Tarefas obrigatórias —
1. No texto sobre os protestos pelos Guarani-Kaiowá, em que dia se realizou o ato público em frente ao Congresso Nacional, em Brasília?
2. Copie, do texto sobre os protestos pelos Guarani-Kaiowá, a passagem que começa em "Os 50 homens, 50" e vai até "campos de futebol).", incluindo estas últimas palavras.
3. No texto sobre os protestos pelos Guarani-Kaiowá, reescreva em forma de lista o parágrafo que começa por "No Facebook um grupo organizou", mantendo os fatos principais.

Trecho selecionado —
= = = =
Já em abril ele havia publicado um outro vídeo, sobre a morte do cacique Nísio Gomes, num ataque de pistoleiros em novembro de 2011:
Onda de protestos
Nas redes sociais multiplicam-se as iniciativas solidárias, como a página de Facebook Solidariedade ao Povo Guarani-Kaiowá ou o blog do Comitê Internacional com o mesmo nome. Tem circulado também um vídeo realizado por Tekoa Virtual Guarani, com mensagens dirigidas à Presidenta Dilma Rousseff com o intuito de sensibilizá-la para a violência de que este povo é alvo.
No Facebook um grupo organizou uma performance de “suicídio colectivo simbólico” online, que assenta na desativação das contas do Facebook colectivamente no dia 2 de Novembro, num evento a que deram o nome de “facebookcídio”. Uma petição Avaaz, já com 24.290 assinaturas, apela: “Vamos impedir o suicídio coletivo dos índios Guarani Kaiowá”. Uma nota do CIMI no entanto critica a forma irresponsável como a questão está a ser exposta à luz da interpretação de um “suposto suicídio” dos Guarani Kaiowá, repercutida tanto por cidadãos mobilizados como pela imprensa, quando, na verdade a carta fala em morte colectiva no “contexto da luta pela terra”.
Um outro abaixo-assinado Avaaz, que já reuniu mais de 172.000 assinaturas, reforça a mensagem transmitida na carta e lança o apelo:
Exija conosco cobertura da mídia sobre o caso e ação urgente do governo DILMA e do governador ANDRÉ PUCCINELLI, para que impeçam tais matanças e junto com elas a extinção desse povo.
No dia 19 de Outubro decorreu em Brasília um ato público, convocado pelo Cimi, Conselho Federal de Psicologia (CFP), Plataforma Dhesca e Justiça Global em frente ao Congresso Nacional. Egon Heck escreveu sobre a mobilização e finaliza:
Enquanto isso, as comunidades nas retomadas, nos acampamentos, nas aldeias, organizam a esperança, enfrentam os poderosos e lutam com as forças que lhes restam contra as políticas de morte e genocídio.
3 comentários
O video Salve Dilma também está disponível no YouTube desde o dia 18/10 e com o recurso de legendas para o inglês. http://youtu.be/t_eGPjjh1ao
Realmente uma pena saber que por interesses políticos e econômicos o ‘nosso’ País é capaz de fazer atitudes como essa.
A cultura indígena faz parte da história desse país e seus ancestrais sao os nossos ancestrais.
Infelizmente a história se repete.
A mobilização foi um sucesso, uma
vez que o Tribunal Regional Federal da 3ª Região, em São Paulo, suspendeu
operação de retirada dos índios Guarani-Kaiowás do acampamento
Pyelito Kue, atendendo a pedido da Fundação Nacional do Índio (FUNAI).
Os 50 homens, 50 mulheres e 70 crianças da tribo
Guarani-Kaiowá poderão ficar na fazenda Cambará no Iguatemi-MS. Confinados em uma
área de 2 hectares (equivalente a dois campos de futebol).
= = = =
Material fornecido —
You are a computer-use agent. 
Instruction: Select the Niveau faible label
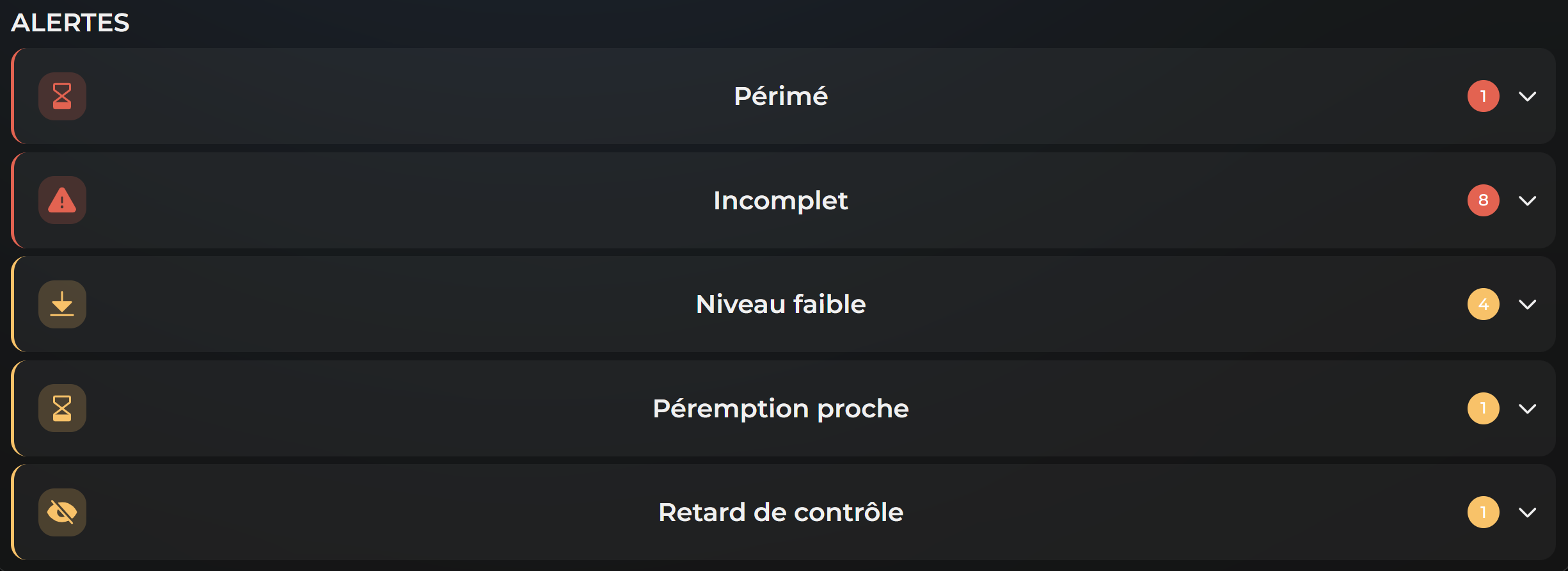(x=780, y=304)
= = = =
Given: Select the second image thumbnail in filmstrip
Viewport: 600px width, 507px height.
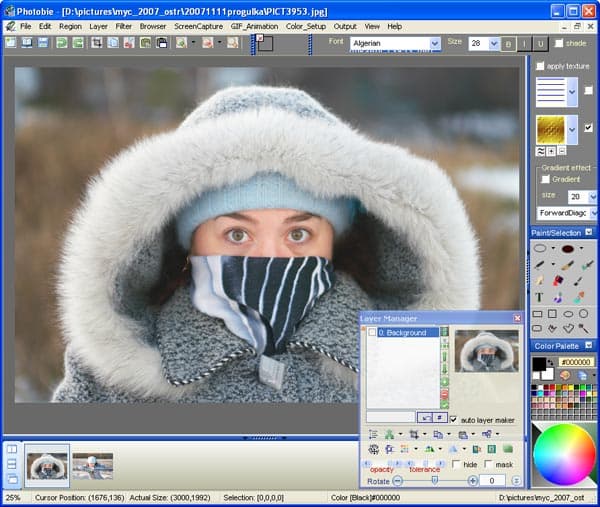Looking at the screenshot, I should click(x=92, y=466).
= = = =
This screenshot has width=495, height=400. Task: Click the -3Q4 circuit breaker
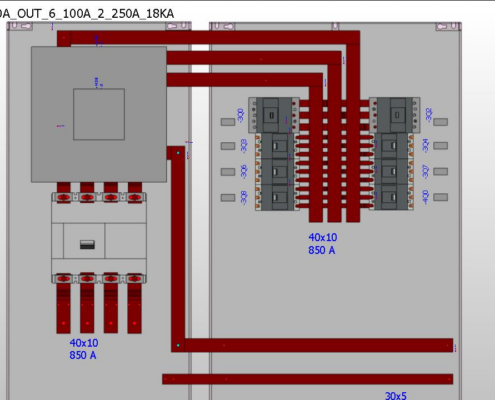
= = = =
Lista de soluções —
1. No dia 19 de Outubro.

2.
Os 50 homens, 50 mulheres e 70 crianças da tribo
Guarani-Kaiowá poderão ficar na fazenda Cambará no Iguatemi-MS. Confinados em uma
área de 2 hectares (equivalente a dois campos de futebol).

3.
- Um grupo no Facebook organizou um "suicídio colectivo simbólico" online, o "facebookcídio", que consistia em desativar coletivamente as contas do Facebook no dia 2 de Novembro.
- Uma petição Avaaz, já com 24.290 assinaturas, apela a impedir o suicídio coletivo dos índios Guarani Kaiowá.
- Uma nota do CIMI critica como irresponsável a interpretação de um "suposto suicídio", repercutida por cidadãos mobilizados e pela imprensa, pois a carta fala em morte coletiva no "contexto da luta pela terra".